There is not a "direct" way to set up an arbitrary-depth chain of reduces as
part of the same job. You have two basic options:

1) Do a level of mapping followed by a single level of your tree reduce.
Then follow up with an IdentityMapper forwarding your data to a second level
of your tree reduce. Repeat this part until you're done.

2) Leverage the sorted nature of keys being sent into your reducer to
topographically sort your results before they are reduced up pairwise. The
reducer task which received a set of keys receives all keys that return the
same partition number from the Partitioner. The default partitioner returns
a partition id of key.hashCode() % numReduceTasks. So by playing with the
key's hashCode() method, you could force elements of the same subtree to go
to the same reducer. The reducer will then crunch a set of keys and their
related values, in sorted order by the compareTo() method of the keys.

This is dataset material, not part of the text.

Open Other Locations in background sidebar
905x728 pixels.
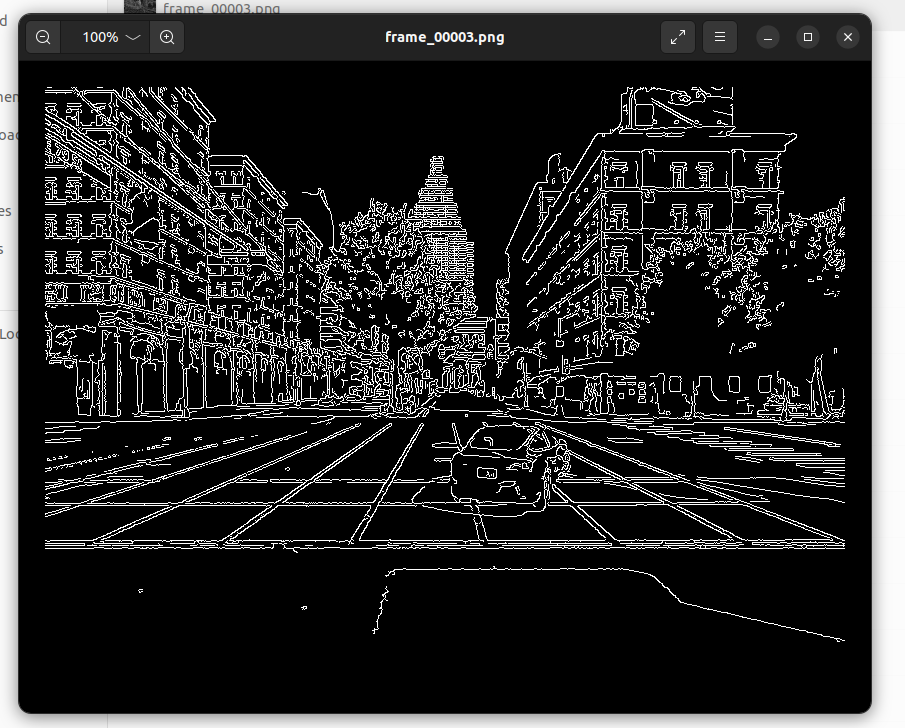click(x=8, y=334)
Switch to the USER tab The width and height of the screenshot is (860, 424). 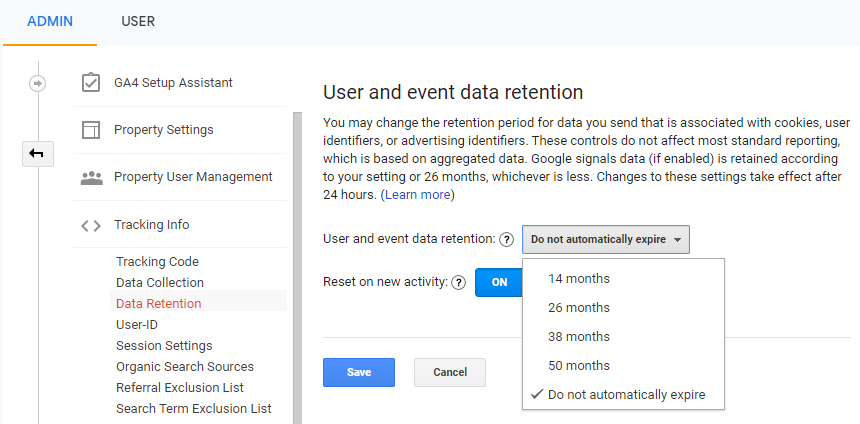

e.g., for the example below, you could make sure that x, y, z, and w all had
the same key.hashCode() so they arrive at the same reducer; then have their
compareTo() methods sort them in order: x, y, z, w. You can then compute
f(x, y) and store that in memory somewhere (call it 'a'), then compute f(z,
w) and store that in 'b'. Then since you know that you computed a full level
of the tree, you'd go back through your second-level array in the same
reduce task, computing f(a, b), and emitting that to the output collector.
You could also emit sentinel-values from the mapper to your reducers to
denote the end of a level of the tree, so that you don't have to count in
the reducer itself.

The amount of parallellism you can achieve is limited roughly by the amount
of memory you'll need on a task node to buffer the intermediate values.

After each reducer computes an aggregate over a subtree, you'll have only as
many results as you have reduce tasks -- maybe 64 or 128 or so -- at which
point the final aggregation can be done single-threaded in the main program.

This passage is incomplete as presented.